§ Exercise details
Find the line containing "コメント (231, 489)" in the listing below. Repeat it exactly, along with each following line up to and including the one containing "盗塁 (224, 733)".

**** Dataset

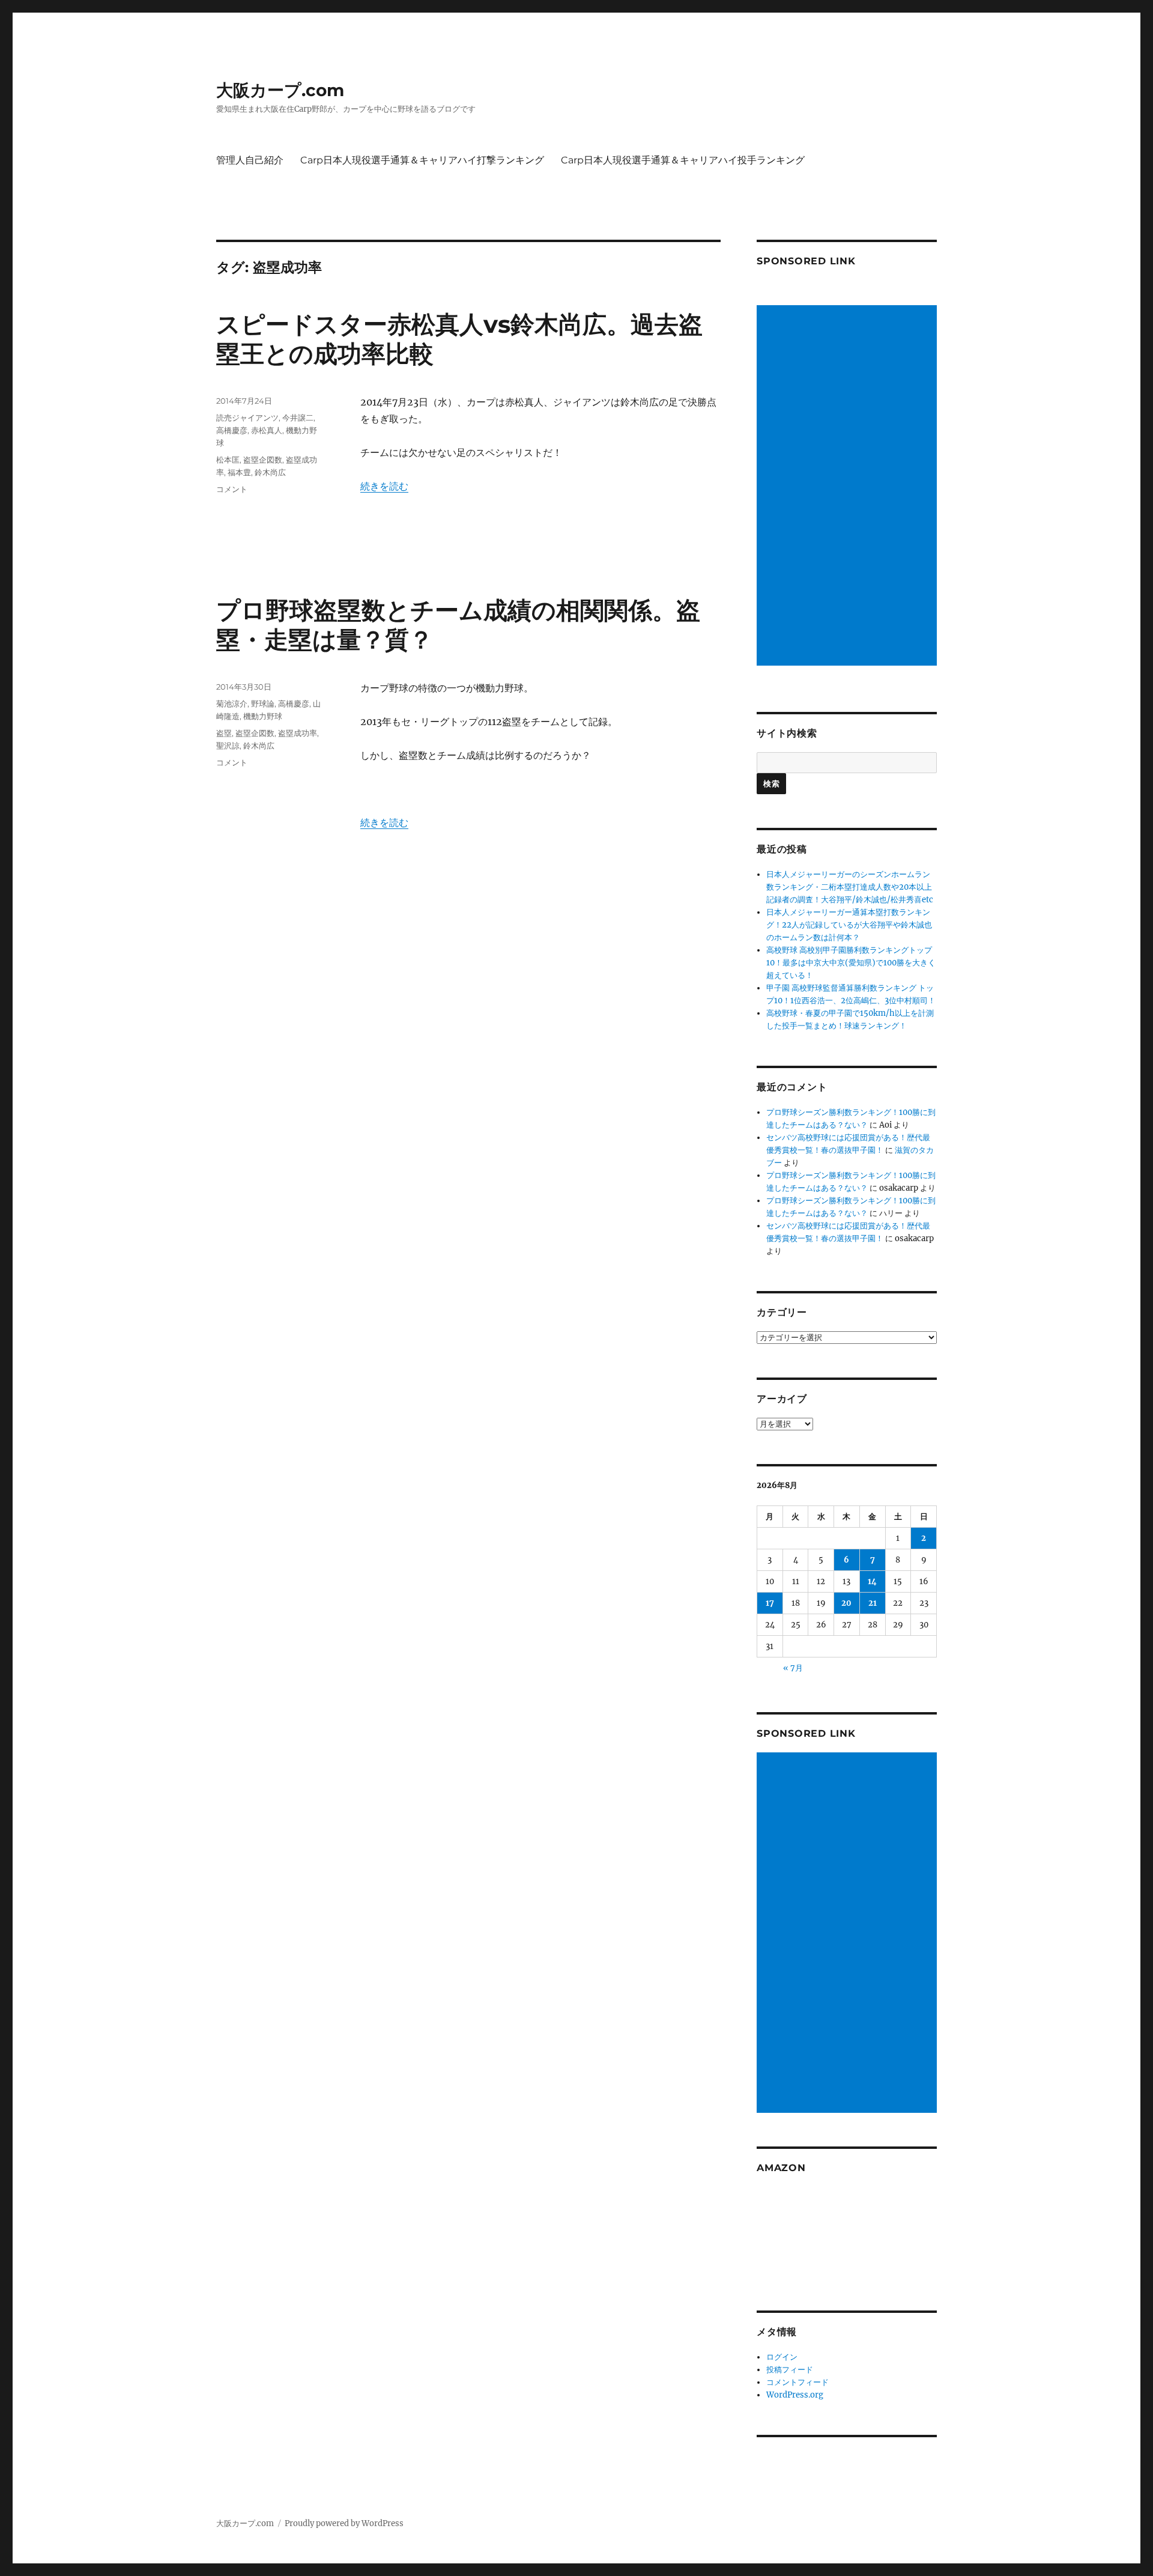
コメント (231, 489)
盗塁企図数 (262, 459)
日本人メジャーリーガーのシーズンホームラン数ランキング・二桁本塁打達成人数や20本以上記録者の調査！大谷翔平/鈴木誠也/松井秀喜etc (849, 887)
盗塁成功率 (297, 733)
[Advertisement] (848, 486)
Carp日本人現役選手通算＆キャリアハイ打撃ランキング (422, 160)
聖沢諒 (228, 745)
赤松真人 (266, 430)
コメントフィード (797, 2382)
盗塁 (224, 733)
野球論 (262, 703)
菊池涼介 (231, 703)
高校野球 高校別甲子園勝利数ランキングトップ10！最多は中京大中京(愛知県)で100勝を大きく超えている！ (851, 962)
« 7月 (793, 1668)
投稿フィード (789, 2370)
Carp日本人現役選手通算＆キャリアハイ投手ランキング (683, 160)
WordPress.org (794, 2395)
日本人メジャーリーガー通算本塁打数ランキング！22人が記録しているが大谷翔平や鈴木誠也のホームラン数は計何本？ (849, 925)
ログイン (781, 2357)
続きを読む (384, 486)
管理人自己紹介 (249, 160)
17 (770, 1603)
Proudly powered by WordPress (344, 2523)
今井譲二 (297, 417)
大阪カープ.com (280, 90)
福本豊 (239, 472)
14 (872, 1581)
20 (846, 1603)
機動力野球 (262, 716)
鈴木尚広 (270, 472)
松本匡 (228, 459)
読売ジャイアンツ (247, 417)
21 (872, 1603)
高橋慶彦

********
**** Dataset

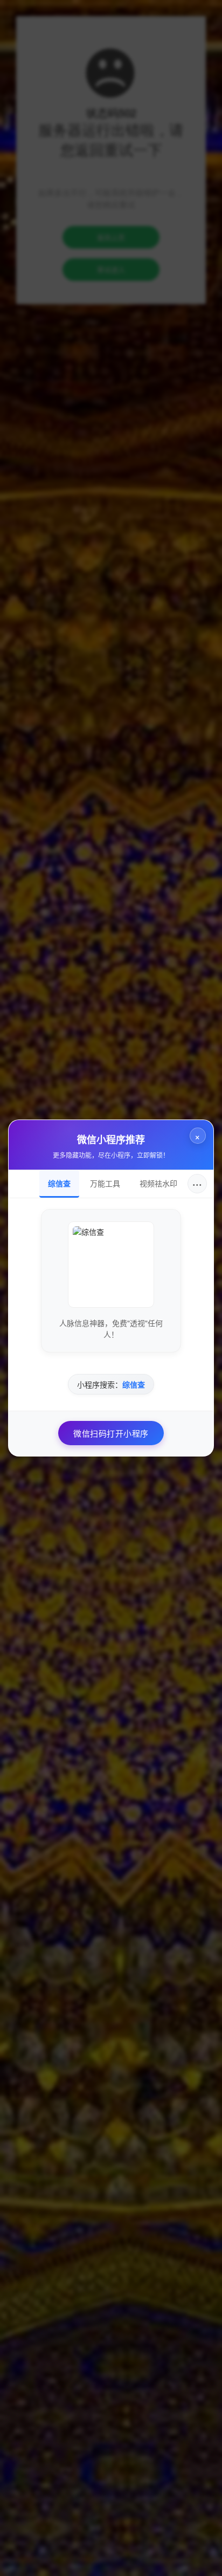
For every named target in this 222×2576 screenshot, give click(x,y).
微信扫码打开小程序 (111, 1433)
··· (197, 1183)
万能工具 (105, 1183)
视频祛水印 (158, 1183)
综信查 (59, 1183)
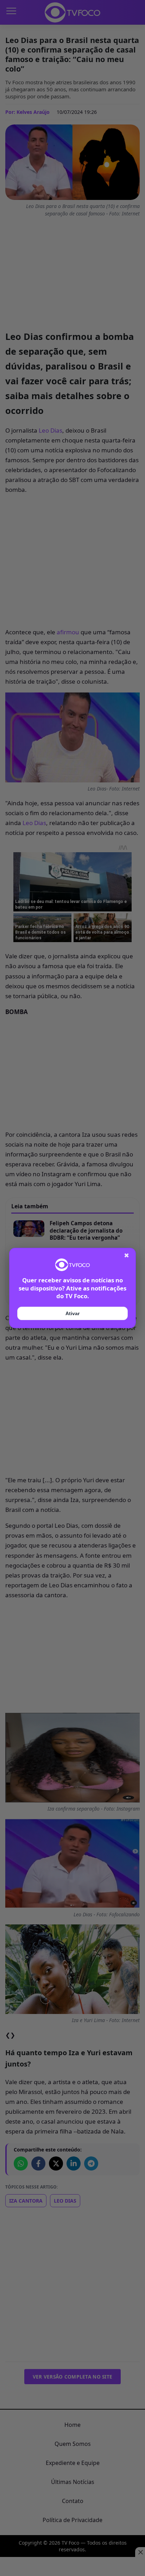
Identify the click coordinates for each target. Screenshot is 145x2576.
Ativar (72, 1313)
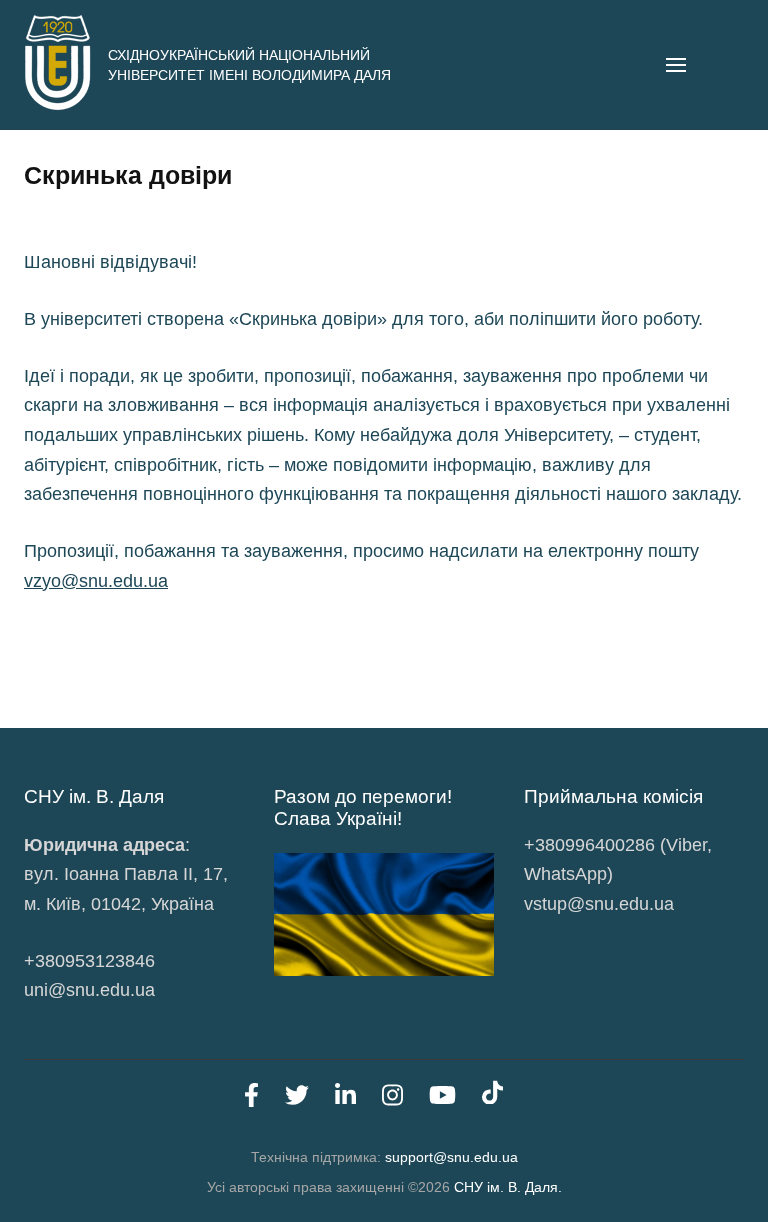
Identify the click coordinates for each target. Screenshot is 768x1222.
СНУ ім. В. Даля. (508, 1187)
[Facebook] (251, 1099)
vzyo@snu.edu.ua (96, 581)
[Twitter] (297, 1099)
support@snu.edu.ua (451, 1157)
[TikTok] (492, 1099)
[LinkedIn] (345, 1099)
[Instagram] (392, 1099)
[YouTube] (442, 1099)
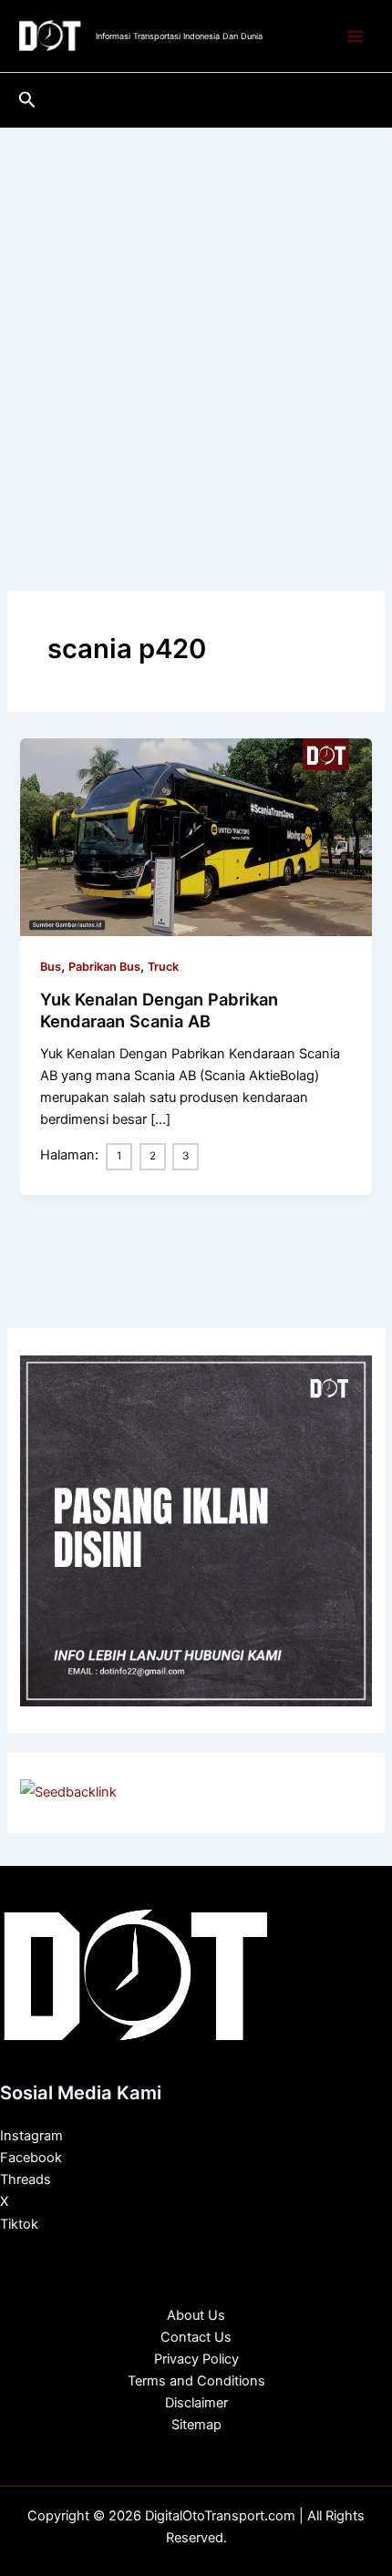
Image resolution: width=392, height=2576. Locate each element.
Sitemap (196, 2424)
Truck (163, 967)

********
**** Dataset

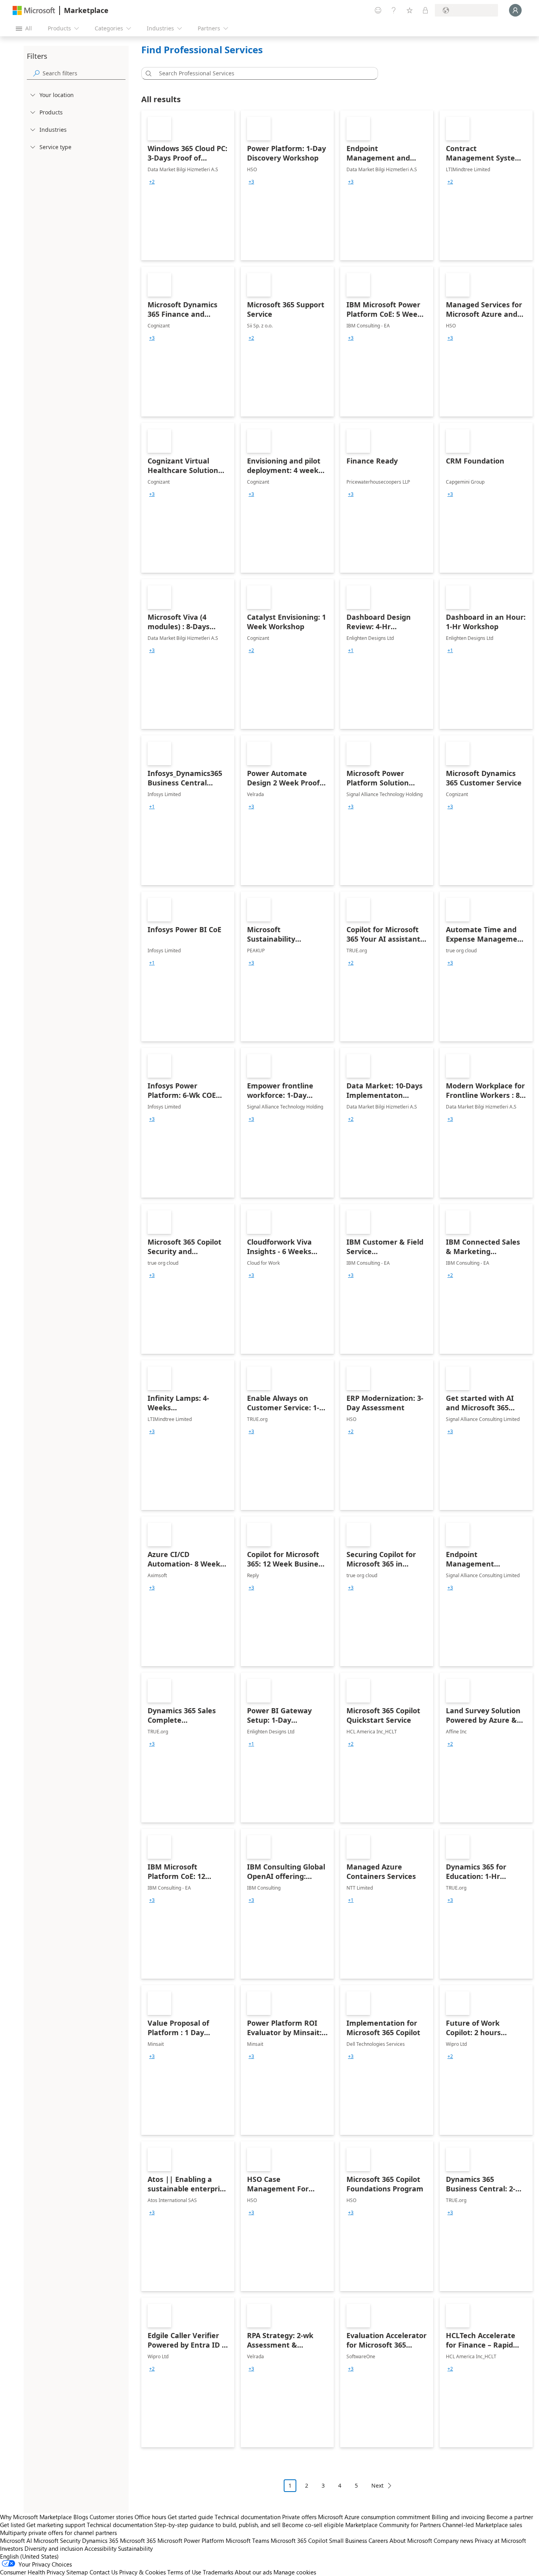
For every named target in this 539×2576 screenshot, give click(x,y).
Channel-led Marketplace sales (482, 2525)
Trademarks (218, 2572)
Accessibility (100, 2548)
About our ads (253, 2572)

********

§ Output
コメント (231, 489)
盗塁企図数 (262, 459)
日本人メジャーリーガーのシーズンホームラン数ランキング・二桁本塁打達成人数や20本以上記録者の調査！大谷翔平/鈴木誠也/松井秀喜etc (849, 887)
盗塁成功率 (297, 733)
[Advertisement] (848, 486)
Carp日本人現役選手通算＆キャリアハイ打撃ランキング (422, 160)
聖沢諒 (228, 745)
赤松真人 (266, 430)
コメントフィード (797, 2382)
盗塁 (224, 733)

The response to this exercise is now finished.